COS 323 - COMPUTING FOR THE PHYSICAL AND SOCIAL SCIENCES

Schedule: Tues, Thur 1:30-2:50, Room 102 CS building; plus one precept, Wed 5:00-6:00, MECA lab, E-423 E-QUAD.

Instructor: Ken Steiglitz, Room 421 CS Building, email ken@cs.princeton.edu, phone 258-4629, office hours by arrangement, send email.

Graduate Teaching Assistant:

Yefim Shuf (email: yshuf@cs.princeton.edu )

Undergraduate Assistants:

Hide Oki (email: hoki@cs.princeton.edu )

Undergraduate Course Designers:

1997: Mike Carreno, Niki Kittur, J. Sheehan Maduraperuma (consultant).

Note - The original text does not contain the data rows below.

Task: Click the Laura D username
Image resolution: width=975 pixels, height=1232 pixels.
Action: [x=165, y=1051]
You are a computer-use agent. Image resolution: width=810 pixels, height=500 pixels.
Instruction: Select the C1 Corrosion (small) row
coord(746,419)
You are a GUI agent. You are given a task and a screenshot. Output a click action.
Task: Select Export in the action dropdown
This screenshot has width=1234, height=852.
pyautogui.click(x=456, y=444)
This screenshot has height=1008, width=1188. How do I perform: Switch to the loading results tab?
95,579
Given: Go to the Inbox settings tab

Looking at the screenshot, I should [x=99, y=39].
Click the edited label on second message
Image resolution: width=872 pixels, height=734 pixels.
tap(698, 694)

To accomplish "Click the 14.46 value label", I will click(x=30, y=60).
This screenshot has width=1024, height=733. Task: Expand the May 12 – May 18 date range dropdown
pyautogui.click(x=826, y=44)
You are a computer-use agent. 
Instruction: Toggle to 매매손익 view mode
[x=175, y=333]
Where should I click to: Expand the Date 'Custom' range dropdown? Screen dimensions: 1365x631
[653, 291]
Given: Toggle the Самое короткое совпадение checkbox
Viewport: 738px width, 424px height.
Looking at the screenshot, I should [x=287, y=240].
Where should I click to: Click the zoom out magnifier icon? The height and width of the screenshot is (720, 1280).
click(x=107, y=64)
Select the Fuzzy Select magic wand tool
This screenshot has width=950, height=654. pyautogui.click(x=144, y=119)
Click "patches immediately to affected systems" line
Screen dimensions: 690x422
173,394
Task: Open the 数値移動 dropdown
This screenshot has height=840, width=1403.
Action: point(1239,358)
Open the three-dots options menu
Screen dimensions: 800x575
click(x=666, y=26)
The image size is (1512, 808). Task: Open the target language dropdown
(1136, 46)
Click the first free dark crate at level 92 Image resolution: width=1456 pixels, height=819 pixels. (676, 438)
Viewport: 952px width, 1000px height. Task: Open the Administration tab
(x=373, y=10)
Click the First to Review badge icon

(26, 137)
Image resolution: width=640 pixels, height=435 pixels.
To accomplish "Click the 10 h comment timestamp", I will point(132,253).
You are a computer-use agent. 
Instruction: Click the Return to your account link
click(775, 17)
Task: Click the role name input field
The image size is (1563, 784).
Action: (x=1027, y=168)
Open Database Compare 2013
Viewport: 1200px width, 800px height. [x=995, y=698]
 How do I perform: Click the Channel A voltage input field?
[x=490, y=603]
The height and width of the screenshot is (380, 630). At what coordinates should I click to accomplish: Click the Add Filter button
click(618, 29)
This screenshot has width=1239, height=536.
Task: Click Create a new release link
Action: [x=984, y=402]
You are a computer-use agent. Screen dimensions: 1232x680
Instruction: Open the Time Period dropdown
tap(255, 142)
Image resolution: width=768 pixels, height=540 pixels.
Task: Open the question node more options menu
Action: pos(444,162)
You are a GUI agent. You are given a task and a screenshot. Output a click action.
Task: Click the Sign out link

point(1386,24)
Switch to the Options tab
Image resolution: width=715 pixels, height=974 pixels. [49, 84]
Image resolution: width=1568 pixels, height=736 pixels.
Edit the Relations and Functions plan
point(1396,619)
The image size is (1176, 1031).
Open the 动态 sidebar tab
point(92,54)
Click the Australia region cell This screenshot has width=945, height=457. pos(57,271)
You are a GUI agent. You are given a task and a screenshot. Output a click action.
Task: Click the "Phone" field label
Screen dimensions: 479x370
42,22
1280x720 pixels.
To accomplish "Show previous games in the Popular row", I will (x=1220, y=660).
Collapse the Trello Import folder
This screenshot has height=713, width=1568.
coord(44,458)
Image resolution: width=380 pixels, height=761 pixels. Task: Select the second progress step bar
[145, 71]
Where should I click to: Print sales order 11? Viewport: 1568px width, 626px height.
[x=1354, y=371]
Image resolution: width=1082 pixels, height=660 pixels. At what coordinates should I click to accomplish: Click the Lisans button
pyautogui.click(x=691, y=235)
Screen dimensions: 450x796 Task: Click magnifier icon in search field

1998: Roger Ahn, Liadan O'Callaghan, Hide Oki 


Catalog Description:

COS 323 Computing for the Physical and Social Sciences

Principles of scientific computation, driven by current applications in biology, physics, economics, engineering, etc. Topics include: simulation, integration of differential equations, iterative optimization algorithms, stability and accuracy issues. Students will pursue projects in a variety of fields, writing their own computer programs and also using higher-level tools such as Mathematica.

QR Fall

Two lectures, one class. Prerequisites: COS 126 and MAT 104. K. Steiglitz


Grading: Weekly 15-minute quizzes, regular programming assignments, midterm project proposal, final project report


Text: No text is assigned. Copies of lecture notes will be distributed, and readings assigned when appropriate. A good general reference is online: [PTVF92] Numerical Recipes. Feel free to use it as a reference, but write your own short programs.